As I read this piece, however, I was most struck not so much by how the small
claims remedy is particularly effective (in reality, this is a highly variable
forum at best) but rather by what a joke the typical class action settlement
can be. While that vehicle has occasionally proven effective in high profile
cases, for the run-of-the-mill class action case you can often get a
plaintiff's firm that is pretty much gaming the system to get a fee windfall
for itself even as it puts a relatively low priority on the remedy it gets for
the class of victims supposedly being represented. That is why remedies rarely
take the form of significant cash payouts to members of the represented class
and why the first instinct you have whenever you get one of those class
notices is to simply throw it away rather than bothering to read all the fine
print that might lead to your getting a $10 recovery or some such thing.

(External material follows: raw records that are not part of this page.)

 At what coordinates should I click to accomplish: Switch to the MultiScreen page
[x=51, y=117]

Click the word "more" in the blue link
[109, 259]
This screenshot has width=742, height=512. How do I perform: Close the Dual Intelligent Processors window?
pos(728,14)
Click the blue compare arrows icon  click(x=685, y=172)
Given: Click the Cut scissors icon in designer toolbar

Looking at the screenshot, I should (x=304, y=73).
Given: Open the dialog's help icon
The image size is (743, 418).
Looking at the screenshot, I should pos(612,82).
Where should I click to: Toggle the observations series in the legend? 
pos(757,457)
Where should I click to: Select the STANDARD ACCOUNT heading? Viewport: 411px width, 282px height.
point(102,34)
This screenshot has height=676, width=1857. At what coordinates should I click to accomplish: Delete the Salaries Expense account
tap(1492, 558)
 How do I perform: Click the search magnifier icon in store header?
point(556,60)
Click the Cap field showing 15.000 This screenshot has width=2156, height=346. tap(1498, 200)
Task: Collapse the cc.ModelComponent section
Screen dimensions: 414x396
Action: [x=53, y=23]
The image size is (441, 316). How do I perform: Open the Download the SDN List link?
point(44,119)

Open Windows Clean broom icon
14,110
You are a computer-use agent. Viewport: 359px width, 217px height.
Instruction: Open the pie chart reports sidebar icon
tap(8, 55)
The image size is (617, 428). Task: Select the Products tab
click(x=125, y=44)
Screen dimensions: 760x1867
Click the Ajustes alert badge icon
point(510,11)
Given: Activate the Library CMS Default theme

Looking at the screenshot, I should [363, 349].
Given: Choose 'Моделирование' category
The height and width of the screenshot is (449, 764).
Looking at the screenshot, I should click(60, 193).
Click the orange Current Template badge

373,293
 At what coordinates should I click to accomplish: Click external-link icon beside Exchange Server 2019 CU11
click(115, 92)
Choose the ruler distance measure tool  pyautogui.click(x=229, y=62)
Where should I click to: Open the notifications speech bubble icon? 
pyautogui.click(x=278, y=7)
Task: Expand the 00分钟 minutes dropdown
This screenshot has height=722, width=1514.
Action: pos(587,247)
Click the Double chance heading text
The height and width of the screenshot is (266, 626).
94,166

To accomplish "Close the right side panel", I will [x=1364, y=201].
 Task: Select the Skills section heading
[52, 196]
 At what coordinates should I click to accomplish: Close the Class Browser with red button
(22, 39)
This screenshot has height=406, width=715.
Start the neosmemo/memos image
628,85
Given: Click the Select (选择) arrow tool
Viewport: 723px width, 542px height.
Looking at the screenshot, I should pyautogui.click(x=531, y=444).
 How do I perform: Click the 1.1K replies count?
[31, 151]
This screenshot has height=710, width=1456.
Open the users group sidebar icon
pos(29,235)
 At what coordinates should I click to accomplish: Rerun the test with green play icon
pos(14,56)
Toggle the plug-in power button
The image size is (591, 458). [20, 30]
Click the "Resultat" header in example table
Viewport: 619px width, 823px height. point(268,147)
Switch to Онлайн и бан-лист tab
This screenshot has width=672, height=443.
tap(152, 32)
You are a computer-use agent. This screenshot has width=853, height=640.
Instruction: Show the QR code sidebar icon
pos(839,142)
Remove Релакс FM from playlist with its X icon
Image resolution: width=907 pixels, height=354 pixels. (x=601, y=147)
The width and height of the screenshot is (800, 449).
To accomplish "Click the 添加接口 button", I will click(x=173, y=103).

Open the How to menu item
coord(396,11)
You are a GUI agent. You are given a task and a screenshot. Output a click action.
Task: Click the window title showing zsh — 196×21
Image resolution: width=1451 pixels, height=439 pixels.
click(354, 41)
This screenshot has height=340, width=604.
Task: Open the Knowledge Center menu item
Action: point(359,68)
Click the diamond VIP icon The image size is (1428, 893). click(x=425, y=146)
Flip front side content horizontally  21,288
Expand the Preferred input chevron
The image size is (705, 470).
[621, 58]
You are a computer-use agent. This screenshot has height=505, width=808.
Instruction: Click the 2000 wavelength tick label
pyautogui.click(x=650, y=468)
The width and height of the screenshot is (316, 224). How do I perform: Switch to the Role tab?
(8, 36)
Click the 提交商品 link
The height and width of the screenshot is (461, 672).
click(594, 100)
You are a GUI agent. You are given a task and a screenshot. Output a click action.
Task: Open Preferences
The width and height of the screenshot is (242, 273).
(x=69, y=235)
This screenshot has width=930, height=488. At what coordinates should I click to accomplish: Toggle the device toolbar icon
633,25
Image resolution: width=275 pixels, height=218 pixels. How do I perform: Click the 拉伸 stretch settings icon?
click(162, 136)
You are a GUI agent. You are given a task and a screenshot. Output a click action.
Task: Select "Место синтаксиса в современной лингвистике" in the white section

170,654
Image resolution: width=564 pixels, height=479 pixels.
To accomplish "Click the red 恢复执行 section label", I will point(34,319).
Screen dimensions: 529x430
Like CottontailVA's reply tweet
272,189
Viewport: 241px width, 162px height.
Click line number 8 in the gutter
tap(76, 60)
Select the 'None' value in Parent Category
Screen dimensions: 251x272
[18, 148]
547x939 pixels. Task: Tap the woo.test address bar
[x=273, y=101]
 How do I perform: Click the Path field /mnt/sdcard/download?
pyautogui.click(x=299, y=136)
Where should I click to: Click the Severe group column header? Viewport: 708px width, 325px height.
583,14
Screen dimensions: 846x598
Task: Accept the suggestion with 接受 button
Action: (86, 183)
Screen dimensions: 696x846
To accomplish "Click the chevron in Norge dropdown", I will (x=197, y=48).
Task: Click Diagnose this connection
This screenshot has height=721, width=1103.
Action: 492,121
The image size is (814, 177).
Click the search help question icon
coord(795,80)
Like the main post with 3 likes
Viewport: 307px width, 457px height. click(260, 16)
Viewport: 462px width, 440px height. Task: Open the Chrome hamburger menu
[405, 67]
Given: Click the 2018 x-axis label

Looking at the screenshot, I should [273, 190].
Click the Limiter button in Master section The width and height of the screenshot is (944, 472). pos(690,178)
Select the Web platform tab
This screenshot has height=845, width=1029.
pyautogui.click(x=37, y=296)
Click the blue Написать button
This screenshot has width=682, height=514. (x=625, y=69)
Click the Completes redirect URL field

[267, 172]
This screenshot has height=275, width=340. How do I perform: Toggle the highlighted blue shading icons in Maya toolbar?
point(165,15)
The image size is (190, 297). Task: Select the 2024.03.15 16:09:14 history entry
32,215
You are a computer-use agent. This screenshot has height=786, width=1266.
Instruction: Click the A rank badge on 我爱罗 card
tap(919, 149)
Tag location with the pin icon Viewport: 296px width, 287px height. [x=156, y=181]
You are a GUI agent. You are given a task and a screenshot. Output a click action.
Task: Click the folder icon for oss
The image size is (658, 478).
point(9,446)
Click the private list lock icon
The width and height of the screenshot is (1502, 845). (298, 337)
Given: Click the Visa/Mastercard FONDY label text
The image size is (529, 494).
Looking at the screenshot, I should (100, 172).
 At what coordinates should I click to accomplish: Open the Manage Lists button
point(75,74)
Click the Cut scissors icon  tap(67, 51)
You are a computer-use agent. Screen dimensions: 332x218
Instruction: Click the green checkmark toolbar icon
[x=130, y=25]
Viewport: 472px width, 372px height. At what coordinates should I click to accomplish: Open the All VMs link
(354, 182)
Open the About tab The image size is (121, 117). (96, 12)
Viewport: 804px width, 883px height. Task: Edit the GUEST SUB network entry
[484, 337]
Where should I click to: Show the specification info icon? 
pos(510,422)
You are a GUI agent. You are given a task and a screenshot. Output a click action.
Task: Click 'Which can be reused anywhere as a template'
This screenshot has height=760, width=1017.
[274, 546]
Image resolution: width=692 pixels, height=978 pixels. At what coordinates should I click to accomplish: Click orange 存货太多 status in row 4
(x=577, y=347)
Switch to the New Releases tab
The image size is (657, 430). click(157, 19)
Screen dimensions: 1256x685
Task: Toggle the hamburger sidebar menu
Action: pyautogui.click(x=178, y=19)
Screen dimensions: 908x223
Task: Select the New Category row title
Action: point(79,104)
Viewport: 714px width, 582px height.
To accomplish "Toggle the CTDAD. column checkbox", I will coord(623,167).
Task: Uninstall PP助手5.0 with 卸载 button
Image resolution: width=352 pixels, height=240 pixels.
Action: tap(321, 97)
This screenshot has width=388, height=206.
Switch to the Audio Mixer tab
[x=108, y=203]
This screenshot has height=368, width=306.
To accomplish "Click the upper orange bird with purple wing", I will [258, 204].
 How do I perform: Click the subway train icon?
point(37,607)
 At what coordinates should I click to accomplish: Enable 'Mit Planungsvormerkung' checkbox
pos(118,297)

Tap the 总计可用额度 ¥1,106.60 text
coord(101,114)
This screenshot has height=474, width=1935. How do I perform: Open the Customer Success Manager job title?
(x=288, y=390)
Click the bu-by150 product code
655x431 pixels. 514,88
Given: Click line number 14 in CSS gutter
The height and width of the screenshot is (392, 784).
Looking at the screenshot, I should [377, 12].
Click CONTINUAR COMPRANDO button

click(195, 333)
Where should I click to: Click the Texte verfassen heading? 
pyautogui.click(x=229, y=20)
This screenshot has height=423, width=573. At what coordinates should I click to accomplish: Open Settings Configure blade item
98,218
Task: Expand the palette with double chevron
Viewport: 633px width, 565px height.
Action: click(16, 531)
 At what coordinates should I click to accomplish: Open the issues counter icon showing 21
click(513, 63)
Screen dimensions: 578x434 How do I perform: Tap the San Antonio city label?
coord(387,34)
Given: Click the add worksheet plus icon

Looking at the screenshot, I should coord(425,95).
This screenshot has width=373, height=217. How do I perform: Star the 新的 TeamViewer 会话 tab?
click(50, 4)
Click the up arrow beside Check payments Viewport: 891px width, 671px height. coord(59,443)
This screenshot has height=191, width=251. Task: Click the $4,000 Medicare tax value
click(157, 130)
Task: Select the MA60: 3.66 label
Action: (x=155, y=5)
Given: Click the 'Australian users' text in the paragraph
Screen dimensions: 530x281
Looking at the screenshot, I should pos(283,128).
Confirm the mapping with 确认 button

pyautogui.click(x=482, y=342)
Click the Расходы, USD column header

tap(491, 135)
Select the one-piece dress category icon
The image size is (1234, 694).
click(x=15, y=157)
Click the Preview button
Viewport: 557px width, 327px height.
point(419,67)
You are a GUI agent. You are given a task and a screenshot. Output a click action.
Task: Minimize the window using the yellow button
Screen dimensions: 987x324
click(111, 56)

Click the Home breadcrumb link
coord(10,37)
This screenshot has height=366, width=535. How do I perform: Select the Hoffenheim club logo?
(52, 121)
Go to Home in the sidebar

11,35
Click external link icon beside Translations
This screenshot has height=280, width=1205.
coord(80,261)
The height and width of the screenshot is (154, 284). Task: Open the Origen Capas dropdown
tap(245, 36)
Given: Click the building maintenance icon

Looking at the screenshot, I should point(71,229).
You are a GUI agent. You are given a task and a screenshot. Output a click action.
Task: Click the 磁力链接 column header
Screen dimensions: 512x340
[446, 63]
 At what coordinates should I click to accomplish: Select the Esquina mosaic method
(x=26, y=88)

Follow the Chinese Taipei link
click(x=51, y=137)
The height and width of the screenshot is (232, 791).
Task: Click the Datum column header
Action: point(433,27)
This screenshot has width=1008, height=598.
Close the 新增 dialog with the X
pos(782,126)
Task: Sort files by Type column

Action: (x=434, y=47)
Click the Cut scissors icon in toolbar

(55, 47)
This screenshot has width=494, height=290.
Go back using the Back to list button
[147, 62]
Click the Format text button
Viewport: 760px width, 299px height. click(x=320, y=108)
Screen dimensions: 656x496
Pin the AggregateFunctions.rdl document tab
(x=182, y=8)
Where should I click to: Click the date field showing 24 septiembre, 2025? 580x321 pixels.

It is interesting to see how enhanced connectivity in our modern era is
threatening to disrupt the cozy sorts of settlements so achieved through this
vehicle. Probably the biggest losers will be the plaintiffs' class-action
lawyers themselves, who might wind up having their back-room settlements more
easily rejected and be left actually having to work hard to get a real
recovery for the victims in lieu of taking a quick and inadequate deal that
benefits primarily the lawyers.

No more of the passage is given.